- _TASK DETAILS_: Only the last stretch of the records is wanted: restate word for word the line with "Where should I" and every line after it.

————————

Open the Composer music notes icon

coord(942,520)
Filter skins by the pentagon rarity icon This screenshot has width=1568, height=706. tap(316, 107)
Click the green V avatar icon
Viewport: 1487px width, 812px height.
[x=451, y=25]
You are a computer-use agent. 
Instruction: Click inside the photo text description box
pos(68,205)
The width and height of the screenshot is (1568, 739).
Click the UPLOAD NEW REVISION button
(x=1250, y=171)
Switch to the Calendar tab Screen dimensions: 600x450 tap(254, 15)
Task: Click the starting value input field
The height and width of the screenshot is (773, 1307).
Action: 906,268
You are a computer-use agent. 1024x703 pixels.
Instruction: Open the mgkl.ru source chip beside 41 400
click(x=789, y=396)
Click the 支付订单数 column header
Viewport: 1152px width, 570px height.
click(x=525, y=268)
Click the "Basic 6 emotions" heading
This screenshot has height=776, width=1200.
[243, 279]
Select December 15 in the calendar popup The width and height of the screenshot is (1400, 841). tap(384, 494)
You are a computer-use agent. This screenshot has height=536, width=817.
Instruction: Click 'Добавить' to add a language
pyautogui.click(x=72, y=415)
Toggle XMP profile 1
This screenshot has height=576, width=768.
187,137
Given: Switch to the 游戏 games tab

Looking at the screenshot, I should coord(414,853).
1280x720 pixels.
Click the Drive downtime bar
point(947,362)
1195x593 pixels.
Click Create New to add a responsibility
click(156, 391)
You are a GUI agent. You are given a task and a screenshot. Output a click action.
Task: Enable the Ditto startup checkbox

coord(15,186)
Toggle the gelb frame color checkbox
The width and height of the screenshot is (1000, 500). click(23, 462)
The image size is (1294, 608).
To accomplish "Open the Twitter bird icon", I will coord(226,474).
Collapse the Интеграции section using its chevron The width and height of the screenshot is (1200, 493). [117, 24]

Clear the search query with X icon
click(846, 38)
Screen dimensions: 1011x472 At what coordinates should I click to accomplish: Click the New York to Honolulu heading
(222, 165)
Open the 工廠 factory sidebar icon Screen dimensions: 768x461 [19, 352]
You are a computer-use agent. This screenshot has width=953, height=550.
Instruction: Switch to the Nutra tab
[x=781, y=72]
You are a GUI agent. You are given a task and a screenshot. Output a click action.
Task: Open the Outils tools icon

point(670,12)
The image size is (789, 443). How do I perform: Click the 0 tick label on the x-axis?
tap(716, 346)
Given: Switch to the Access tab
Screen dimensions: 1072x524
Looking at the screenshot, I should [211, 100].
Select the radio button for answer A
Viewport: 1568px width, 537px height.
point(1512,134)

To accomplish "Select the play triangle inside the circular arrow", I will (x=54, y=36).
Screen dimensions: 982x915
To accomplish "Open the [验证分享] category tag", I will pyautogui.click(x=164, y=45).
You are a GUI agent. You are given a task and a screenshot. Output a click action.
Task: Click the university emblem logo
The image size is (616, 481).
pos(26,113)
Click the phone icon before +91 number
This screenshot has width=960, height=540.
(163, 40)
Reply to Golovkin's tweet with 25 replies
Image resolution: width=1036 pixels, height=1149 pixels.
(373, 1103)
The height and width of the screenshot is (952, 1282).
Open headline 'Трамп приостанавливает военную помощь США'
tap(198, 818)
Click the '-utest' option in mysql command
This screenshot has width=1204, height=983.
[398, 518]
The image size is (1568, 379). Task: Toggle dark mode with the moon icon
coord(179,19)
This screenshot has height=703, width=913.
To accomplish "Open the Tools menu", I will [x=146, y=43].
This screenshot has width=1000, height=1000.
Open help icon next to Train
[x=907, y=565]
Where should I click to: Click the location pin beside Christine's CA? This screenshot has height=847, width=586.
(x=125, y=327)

————————

- _ANSWER TO THIS PROBLEM_:
Where should I click to: Click the location pin beside Christine's CA? This screenshot has height=847, width=586.
(x=125, y=327)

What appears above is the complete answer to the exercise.